Records in a dataset ▸
__________

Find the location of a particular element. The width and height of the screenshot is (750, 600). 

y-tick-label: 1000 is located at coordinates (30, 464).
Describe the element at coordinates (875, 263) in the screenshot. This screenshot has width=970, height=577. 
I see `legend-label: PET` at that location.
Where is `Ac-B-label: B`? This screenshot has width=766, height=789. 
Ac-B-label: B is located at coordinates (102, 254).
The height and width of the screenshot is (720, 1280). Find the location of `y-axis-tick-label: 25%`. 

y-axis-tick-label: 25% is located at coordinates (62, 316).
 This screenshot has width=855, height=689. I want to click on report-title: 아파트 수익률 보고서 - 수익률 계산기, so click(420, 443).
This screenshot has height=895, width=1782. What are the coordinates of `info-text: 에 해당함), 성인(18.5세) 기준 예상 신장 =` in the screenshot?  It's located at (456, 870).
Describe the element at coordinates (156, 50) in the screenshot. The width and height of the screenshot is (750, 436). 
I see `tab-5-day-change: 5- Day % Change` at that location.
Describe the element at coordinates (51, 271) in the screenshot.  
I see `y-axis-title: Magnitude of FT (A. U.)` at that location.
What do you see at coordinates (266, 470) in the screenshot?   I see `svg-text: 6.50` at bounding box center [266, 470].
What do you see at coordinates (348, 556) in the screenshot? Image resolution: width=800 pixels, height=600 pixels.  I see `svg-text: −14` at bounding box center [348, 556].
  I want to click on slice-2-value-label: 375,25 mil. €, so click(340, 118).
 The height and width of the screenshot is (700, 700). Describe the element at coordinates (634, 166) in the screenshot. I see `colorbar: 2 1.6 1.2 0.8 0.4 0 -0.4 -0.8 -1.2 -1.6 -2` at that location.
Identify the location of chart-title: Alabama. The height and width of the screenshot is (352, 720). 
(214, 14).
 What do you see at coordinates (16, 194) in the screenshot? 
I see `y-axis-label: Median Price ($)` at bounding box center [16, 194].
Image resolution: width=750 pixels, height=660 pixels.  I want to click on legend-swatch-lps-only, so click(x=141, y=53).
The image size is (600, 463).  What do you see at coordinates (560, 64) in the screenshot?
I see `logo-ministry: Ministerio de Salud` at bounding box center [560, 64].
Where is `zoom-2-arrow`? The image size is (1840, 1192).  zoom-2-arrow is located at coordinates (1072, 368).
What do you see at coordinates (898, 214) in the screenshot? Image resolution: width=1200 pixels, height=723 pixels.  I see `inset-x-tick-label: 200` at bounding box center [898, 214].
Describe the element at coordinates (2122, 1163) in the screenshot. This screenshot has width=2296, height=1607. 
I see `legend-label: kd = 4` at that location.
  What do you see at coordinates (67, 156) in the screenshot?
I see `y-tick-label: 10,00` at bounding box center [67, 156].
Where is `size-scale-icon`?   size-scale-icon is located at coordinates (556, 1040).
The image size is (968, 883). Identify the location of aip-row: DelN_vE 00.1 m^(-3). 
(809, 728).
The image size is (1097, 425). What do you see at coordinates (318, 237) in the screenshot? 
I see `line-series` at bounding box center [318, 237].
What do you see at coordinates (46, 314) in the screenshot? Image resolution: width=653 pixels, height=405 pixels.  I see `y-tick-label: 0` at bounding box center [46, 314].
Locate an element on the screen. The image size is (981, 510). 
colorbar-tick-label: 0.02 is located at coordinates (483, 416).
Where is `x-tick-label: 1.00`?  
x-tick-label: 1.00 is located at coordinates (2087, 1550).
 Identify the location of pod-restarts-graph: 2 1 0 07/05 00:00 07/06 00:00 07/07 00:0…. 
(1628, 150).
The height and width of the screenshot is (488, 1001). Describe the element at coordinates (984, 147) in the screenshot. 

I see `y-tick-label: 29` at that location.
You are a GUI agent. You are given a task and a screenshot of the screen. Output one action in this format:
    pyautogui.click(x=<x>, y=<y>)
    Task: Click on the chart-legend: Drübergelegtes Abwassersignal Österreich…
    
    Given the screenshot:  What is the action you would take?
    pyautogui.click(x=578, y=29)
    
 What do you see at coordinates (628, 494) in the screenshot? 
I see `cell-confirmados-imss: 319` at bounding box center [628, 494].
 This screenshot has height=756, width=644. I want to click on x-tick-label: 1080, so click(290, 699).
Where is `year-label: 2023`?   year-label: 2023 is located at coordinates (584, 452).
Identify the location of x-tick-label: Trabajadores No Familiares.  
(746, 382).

__________

Work instruction ▸
Show every line of the listing above that contains the string "legend", copying each one in full. Case counts when matching.

Task result ▸
I see `legend-label: PET` at that location.
Image resolution: width=750 pixels, height=660 pixels.  I want to click on legend-swatch-lps-only, so click(x=141, y=53).
I see `legend-label: kd = 4` at that location.
    Task: Click on the chart-legend: Drübergelegtes Abwassersignal Österreich…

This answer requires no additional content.